→ **Input data**
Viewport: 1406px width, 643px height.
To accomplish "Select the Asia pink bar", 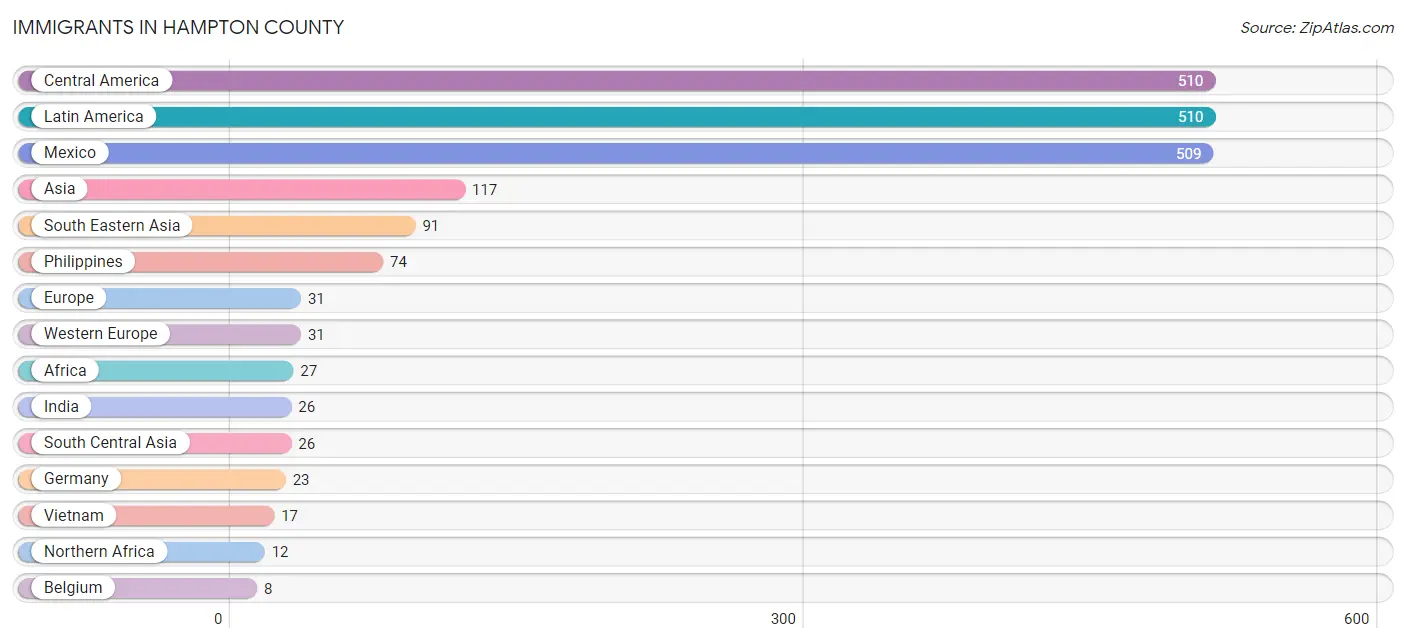I will coord(242,189).
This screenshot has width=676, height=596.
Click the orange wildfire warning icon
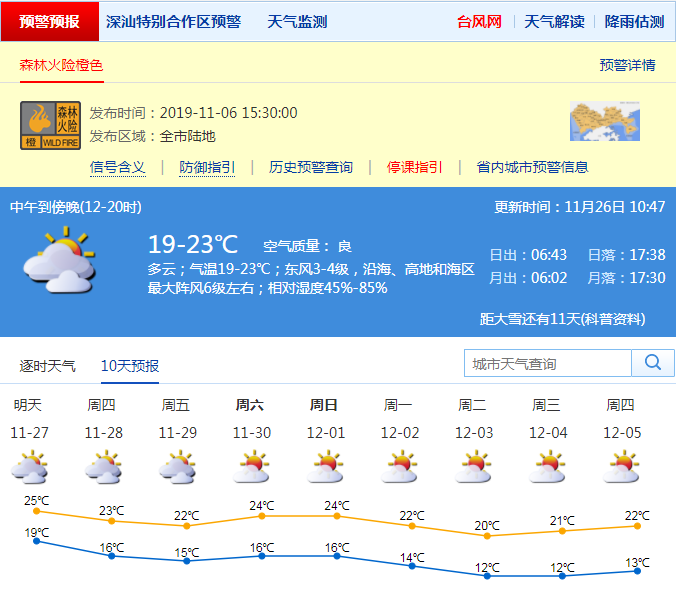[x=51, y=125]
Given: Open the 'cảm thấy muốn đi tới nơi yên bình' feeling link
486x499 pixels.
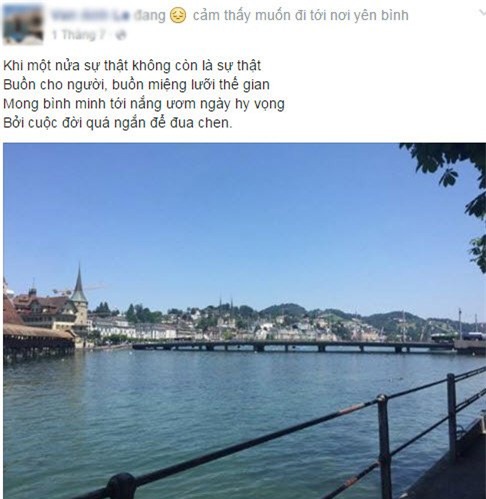Looking at the screenshot, I should click(x=300, y=15).
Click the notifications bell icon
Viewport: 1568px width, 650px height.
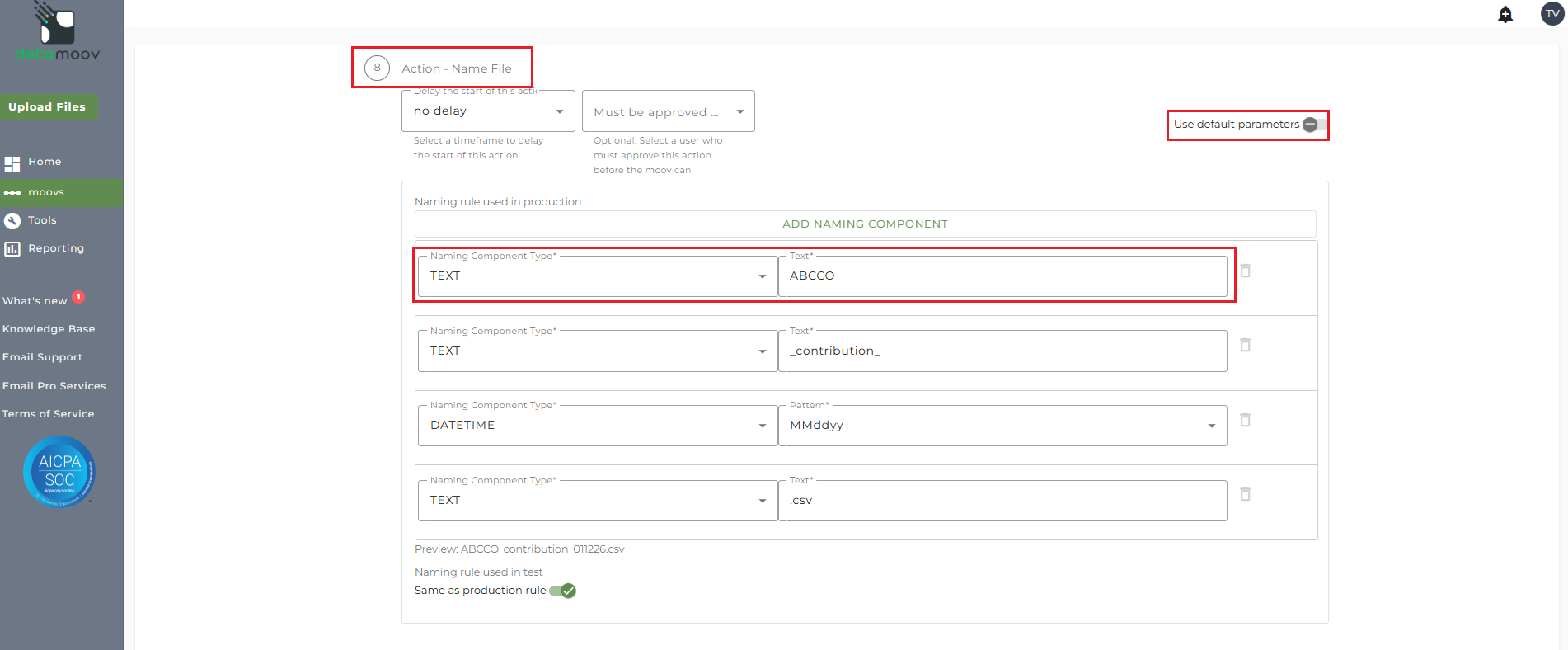pos(1505,14)
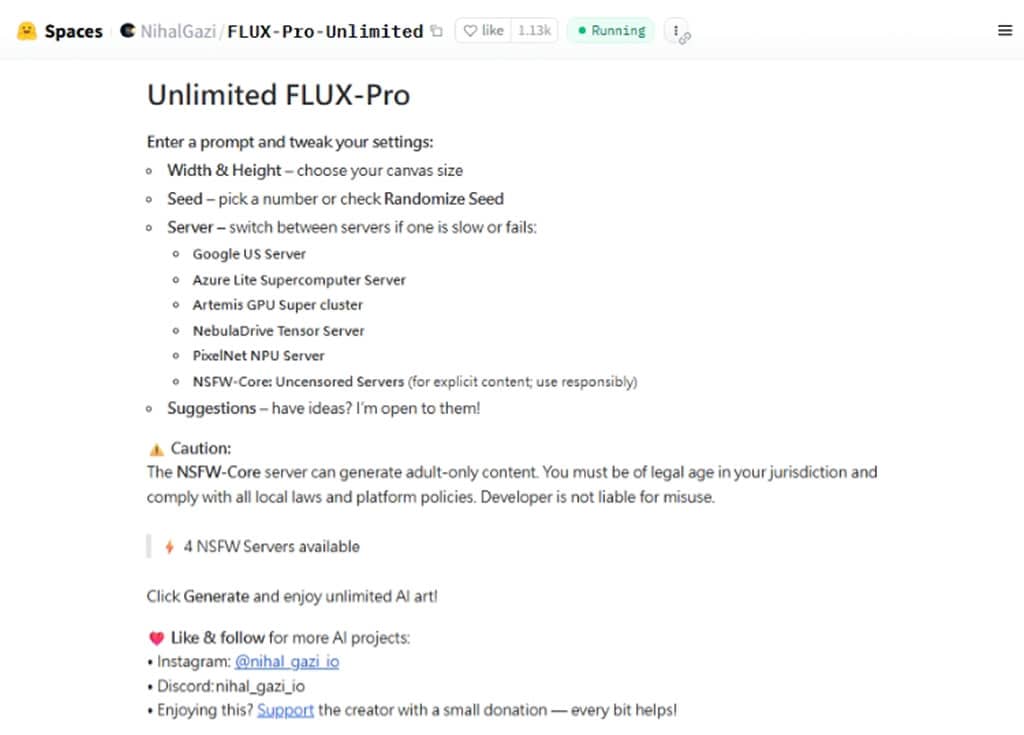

→ **What you will do**
Set down, word for word, only the lines running from the line with "This screenshot has width=676, height=596." through the final line of the entries above, omitting all pictures.

→ **Answer area**
This screenshot has width=676, height=596.
Click the orange wildfire warning icon
[x=51, y=125]
Given: Open the 'cảm thấy muốn đi tới nơi yên bình' feeling link
486x499 pixels.
Looking at the screenshot, I should click(x=300, y=15).
Click the notifications bell icon
Viewport: 1568px width, 650px height.
pos(1505,14)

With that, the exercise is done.